» **GIVEN ENTRIES**:

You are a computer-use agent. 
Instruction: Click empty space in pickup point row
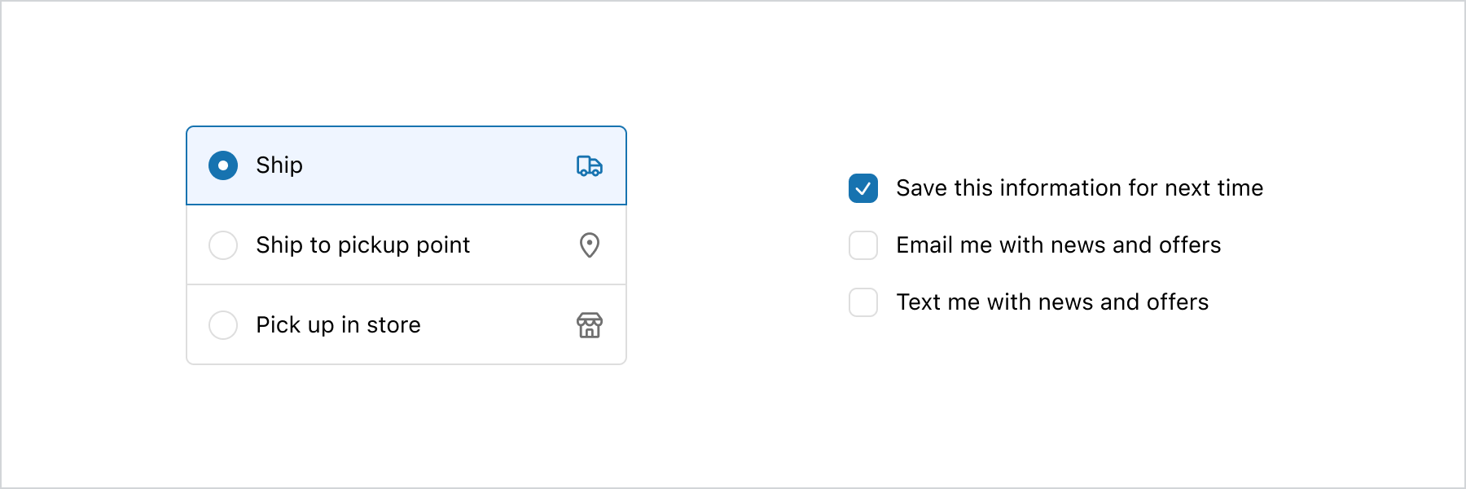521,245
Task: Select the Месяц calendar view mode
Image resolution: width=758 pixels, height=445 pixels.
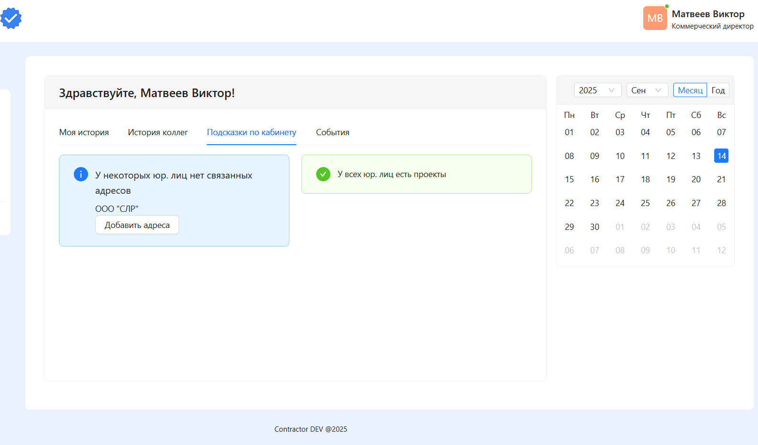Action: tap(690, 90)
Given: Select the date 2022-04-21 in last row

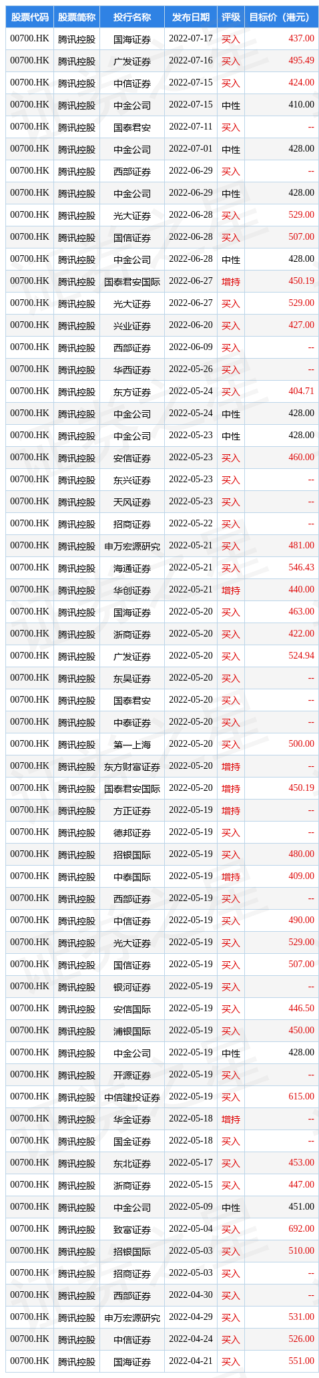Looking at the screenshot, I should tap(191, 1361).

==

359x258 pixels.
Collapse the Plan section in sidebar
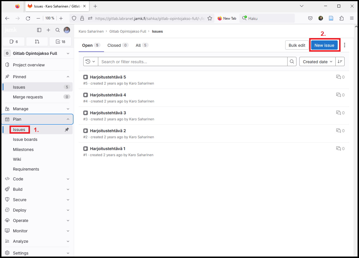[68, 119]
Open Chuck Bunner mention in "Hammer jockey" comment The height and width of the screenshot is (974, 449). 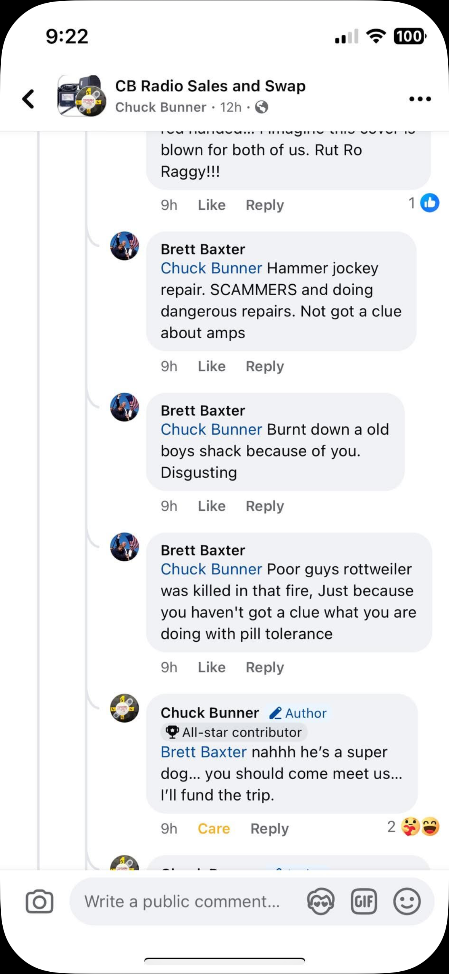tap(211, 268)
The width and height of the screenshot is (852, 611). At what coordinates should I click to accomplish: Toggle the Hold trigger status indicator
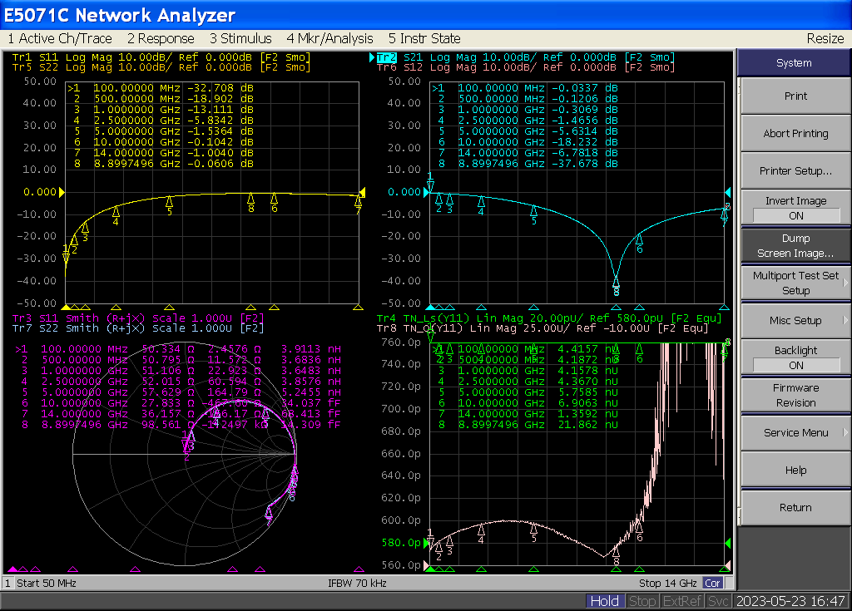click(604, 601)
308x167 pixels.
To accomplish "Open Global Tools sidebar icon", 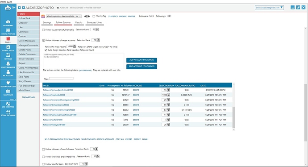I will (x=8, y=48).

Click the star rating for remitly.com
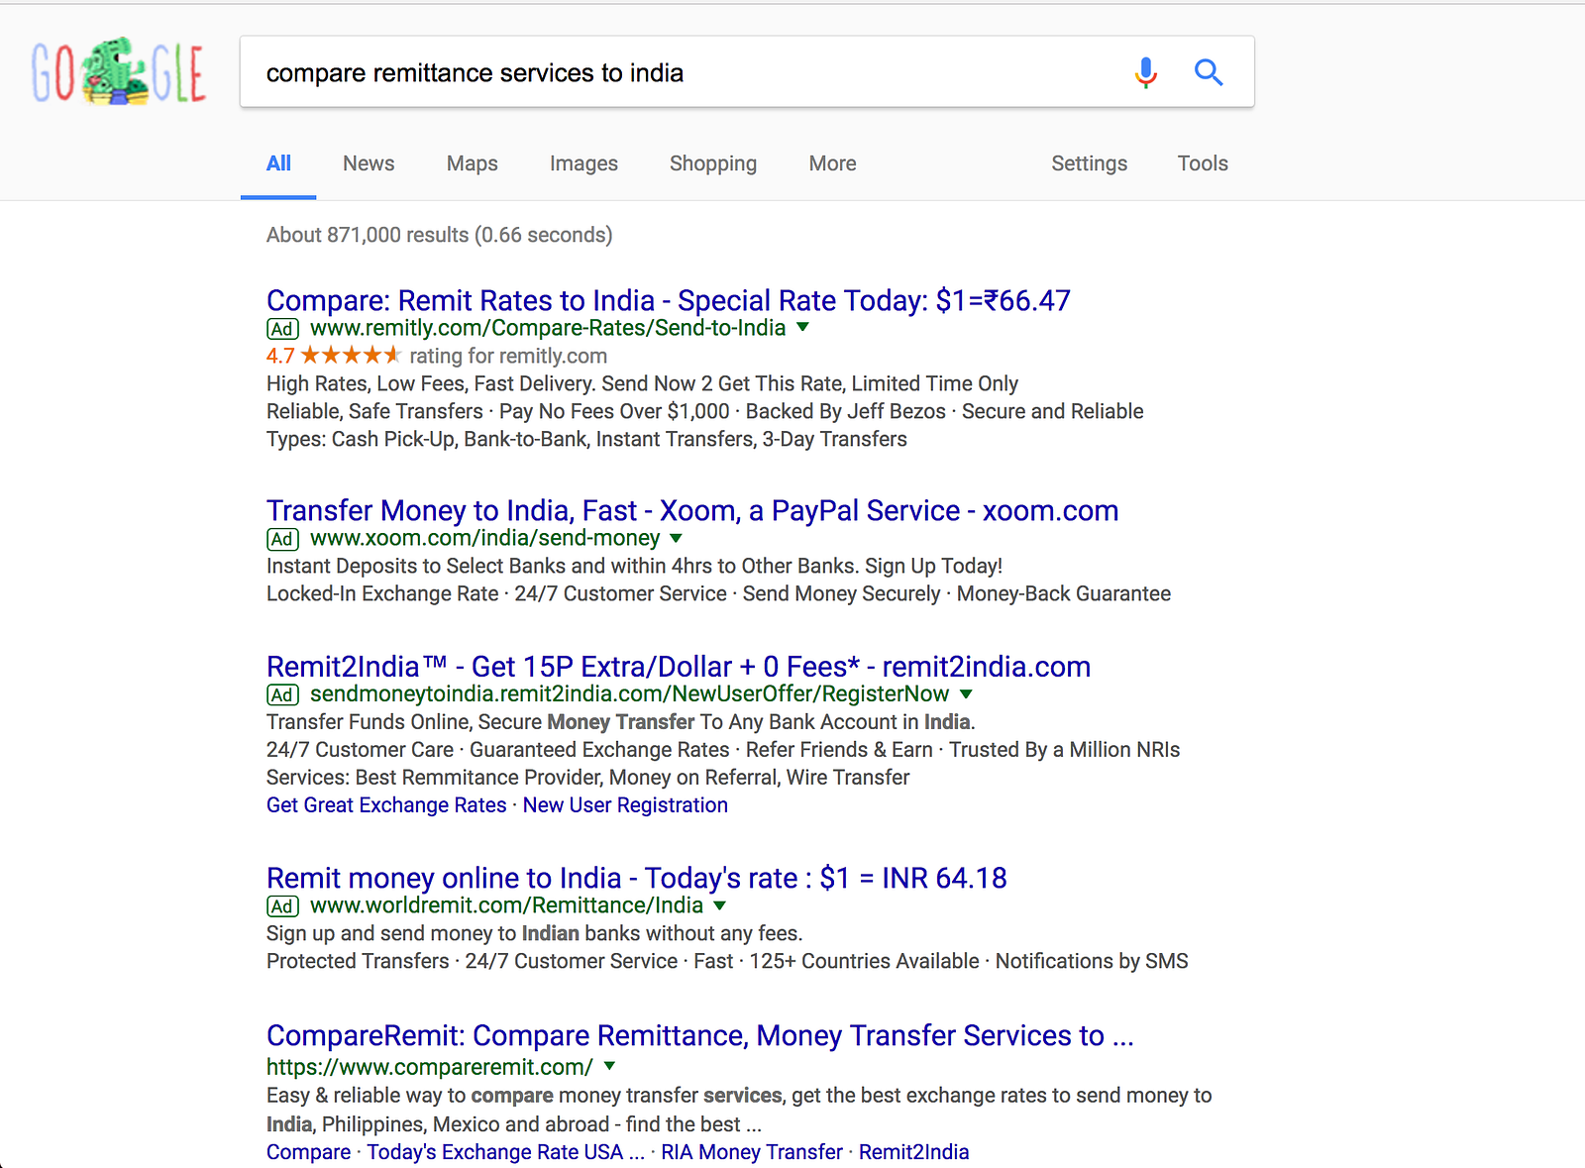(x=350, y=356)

--

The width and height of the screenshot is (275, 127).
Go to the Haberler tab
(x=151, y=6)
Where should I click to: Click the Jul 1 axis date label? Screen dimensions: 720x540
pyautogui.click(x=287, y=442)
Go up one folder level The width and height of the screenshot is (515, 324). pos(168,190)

» **ACTIVITY**: Among the records above, repeat exactly the line with "Where should I", the line with "Go up one folder", and every line in between, and only those.

» **ANSWER SECTION**:
Where should I click to: Click the Jul 1 axis date label? Screen dimensions: 720x540
pyautogui.click(x=287, y=442)
Go up one folder level The width and height of the screenshot is (515, 324). pos(168,190)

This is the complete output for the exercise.